:: Task directions ::
Rewrite the full material exactly; no line may be skipped.
%%
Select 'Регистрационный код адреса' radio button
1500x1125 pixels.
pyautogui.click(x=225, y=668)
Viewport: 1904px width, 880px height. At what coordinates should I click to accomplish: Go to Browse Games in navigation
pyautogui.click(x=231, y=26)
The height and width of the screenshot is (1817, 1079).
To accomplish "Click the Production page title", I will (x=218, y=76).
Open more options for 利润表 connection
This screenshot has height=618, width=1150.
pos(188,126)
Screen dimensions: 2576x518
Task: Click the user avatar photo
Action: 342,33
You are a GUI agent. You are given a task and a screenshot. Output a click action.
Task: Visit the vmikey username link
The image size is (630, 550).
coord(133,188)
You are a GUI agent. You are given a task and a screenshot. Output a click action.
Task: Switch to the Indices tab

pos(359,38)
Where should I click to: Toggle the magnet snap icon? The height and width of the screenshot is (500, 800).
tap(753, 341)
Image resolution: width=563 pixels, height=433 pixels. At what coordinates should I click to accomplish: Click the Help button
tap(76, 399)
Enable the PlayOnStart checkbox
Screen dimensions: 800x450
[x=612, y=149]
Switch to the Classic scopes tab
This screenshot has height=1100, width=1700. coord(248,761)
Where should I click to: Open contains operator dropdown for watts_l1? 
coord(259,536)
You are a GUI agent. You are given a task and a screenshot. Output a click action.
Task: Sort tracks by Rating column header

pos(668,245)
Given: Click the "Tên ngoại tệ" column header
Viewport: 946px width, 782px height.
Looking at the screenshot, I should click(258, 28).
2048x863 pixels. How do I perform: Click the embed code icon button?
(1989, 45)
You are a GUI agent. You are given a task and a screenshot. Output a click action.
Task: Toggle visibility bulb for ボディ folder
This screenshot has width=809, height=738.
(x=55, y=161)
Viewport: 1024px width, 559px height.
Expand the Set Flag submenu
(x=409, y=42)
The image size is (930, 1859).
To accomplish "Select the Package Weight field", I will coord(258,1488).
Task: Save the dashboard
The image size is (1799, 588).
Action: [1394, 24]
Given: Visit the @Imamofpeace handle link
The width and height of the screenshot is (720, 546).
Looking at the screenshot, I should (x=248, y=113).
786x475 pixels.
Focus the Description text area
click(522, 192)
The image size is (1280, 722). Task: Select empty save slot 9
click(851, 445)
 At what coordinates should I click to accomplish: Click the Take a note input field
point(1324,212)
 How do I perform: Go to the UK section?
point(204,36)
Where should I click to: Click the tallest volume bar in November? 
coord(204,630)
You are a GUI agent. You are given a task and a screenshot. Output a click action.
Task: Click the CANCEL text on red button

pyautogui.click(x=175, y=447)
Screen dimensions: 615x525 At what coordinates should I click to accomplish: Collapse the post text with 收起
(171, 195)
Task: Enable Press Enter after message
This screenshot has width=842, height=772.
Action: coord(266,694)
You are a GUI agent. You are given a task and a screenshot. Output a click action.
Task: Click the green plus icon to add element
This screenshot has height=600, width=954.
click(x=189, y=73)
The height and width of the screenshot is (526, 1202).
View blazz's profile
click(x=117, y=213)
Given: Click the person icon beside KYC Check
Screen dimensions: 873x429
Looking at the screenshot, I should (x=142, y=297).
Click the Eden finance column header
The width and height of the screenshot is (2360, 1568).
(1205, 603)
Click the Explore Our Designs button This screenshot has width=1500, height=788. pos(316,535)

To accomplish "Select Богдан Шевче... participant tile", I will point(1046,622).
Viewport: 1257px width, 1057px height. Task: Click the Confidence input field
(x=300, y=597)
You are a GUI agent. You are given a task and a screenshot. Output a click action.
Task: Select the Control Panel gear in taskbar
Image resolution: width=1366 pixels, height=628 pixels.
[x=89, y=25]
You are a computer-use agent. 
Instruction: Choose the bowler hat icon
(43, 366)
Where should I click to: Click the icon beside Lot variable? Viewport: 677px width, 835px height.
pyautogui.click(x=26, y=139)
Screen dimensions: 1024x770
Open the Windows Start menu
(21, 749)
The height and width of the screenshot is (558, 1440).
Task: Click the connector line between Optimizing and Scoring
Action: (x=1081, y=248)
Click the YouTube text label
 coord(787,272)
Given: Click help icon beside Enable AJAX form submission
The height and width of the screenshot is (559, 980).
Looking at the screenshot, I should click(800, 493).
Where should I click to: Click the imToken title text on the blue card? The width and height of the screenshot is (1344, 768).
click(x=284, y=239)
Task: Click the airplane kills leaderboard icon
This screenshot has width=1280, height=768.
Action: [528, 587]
%%
:: Exercise output ::
Select 'Регистрационный код адреса' radio button
1500x1125 pixels.
pyautogui.click(x=225, y=668)
Viewport: 1904px width, 880px height. At what coordinates should I click to accomplish: Go to Browse Games in navigation
pyautogui.click(x=231, y=26)
The height and width of the screenshot is (1817, 1079).
To accomplish "Click the Production page title", I will (x=218, y=76).
Open more options for 利润表 connection
This screenshot has height=618, width=1150.
pos(188,126)
Screen dimensions: 2576x518
Task: Click the user avatar photo
Action: 342,33
You are a GUI agent. You are given a task and a screenshot. Output a click action.
Task: Visit the vmikey username link
The image size is (630, 550).
coord(133,188)
You are a GUI agent. You are given a task and a screenshot. Output a click action.
Task: Switch to the Indices tab

pos(359,38)
Where should I click to: Toggle the magnet snap icon? The height and width of the screenshot is (500, 800).
tap(753, 341)
Image resolution: width=563 pixels, height=433 pixels. At what coordinates should I click to accomplish: Click the Help button
tap(76, 399)
Enable the PlayOnStart checkbox
Screen dimensions: 800x450
[x=612, y=149]
Switch to the Classic scopes tab
This screenshot has height=1100, width=1700. coord(248,761)
Where should I click to: Open contains operator dropdown for watts_l1? 
coord(259,536)
You are a GUI agent. You are given a task and a screenshot. Output a click action.
Task: Sort tracks by Rating column header

pos(668,245)
Given: Click the "Tên ngoại tệ" column header
Viewport: 946px width, 782px height.
Looking at the screenshot, I should click(258, 28).
2048x863 pixels. How do I perform: Click the embed code icon button?
(1989, 45)
You are a GUI agent. You are given a task and a screenshot. Output a click action.
Task: Toggle visibility bulb for ボディ folder
This screenshot has width=809, height=738.
(x=55, y=161)
Viewport: 1024px width, 559px height.
Expand the Set Flag submenu
(x=409, y=42)
The image size is (930, 1859).
To accomplish "Select the Package Weight field", I will coord(258,1488).
Task: Save the dashboard
The image size is (1799, 588).
Action: [1394, 24]
Given: Visit the @Imamofpeace handle link
The width and height of the screenshot is (720, 546).
Looking at the screenshot, I should (x=248, y=113).
786x475 pixels.
Focus the Description text area
click(522, 192)
The image size is (1280, 722). Task: Select empty save slot 9
click(851, 445)
 At what coordinates should I click to accomplish: Click the Take a note input field
point(1324,212)
 How do I perform: Go to the UK section?
point(204,36)
Where should I click to: Click the tallest volume bar in November? 
coord(204,630)
You are a GUI agent. You are given a task and a screenshot. Output a click action.
Task: Click the CANCEL text on red button

pyautogui.click(x=175, y=447)
Screen dimensions: 615x525 At what coordinates should I click to accomplish: Collapse the post text with 收起
(171, 195)
Task: Enable Press Enter after message
This screenshot has width=842, height=772.
Action: coord(266,694)
You are a GUI agent. You are given a task and a screenshot. Output a click action.
Task: Click the green plus icon to add element
This screenshot has height=600, width=954.
click(x=189, y=73)
The height and width of the screenshot is (526, 1202).
View blazz's profile
click(x=117, y=213)
Given: Click the person icon beside KYC Check
Screen dimensions: 873x429
Looking at the screenshot, I should (x=142, y=297).
Click the Eden finance column header
The width and height of the screenshot is (2360, 1568).
(1205, 603)
Click the Explore Our Designs button This screenshot has width=1500, height=788. pos(316,535)

To accomplish "Select Богдан Шевче... participant tile", I will point(1046,622).
Viewport: 1257px width, 1057px height. Task: Click the Confidence input field
(x=300, y=597)
You are a GUI agent. You are given a task and a screenshot. Output a click action.
Task: Select the Control Panel gear in taskbar
Image resolution: width=1366 pixels, height=628 pixels.
[x=89, y=25]
You are a computer-use agent. 
Instruction: Choose the bowler hat icon
(43, 366)
Where should I click to: Click the icon beside Lot variable? Viewport: 677px width, 835px height.
pyautogui.click(x=26, y=139)
Screen dimensions: 1024x770
Open the Windows Start menu
(21, 749)
The height and width of the screenshot is (558, 1440).
Task: Click the connector line between Optimizing and Scoring
Action: (x=1081, y=248)
Click the YouTube text label
 coord(787,272)
Given: Click help icon beside Enable AJAX form submission
The height and width of the screenshot is (559, 980).
Looking at the screenshot, I should click(800, 493).
Where should I click to: Click the imToken title text on the blue card? The width and height of the screenshot is (1344, 768).
click(x=284, y=239)
Task: Click the airplane kills leaderboard icon
This screenshot has width=1280, height=768.
Action: [528, 587]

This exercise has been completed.